== Segment start ==

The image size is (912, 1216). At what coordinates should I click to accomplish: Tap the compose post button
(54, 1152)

== Segment end ==
== Segment start ==

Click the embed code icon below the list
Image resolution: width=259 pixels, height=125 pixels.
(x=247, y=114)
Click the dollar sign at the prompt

== Segment end ==
== Segment start ==

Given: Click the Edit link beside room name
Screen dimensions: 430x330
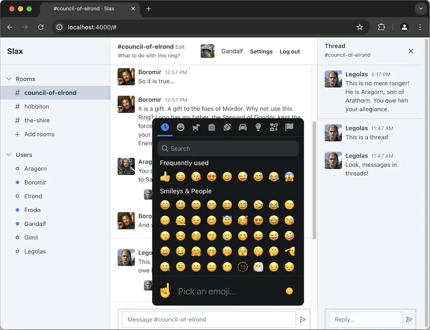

== Segment end ==

▸ **Work task**: After locating the line with "Given: Click the Edit link beside room name" above, return that line and every later line through the one with "Screen dimensions: 430x330", word for word and with nothing else.

▸ **Written answer**:
Given: Click the Edit link beside room name
Screen dimensions: 430x330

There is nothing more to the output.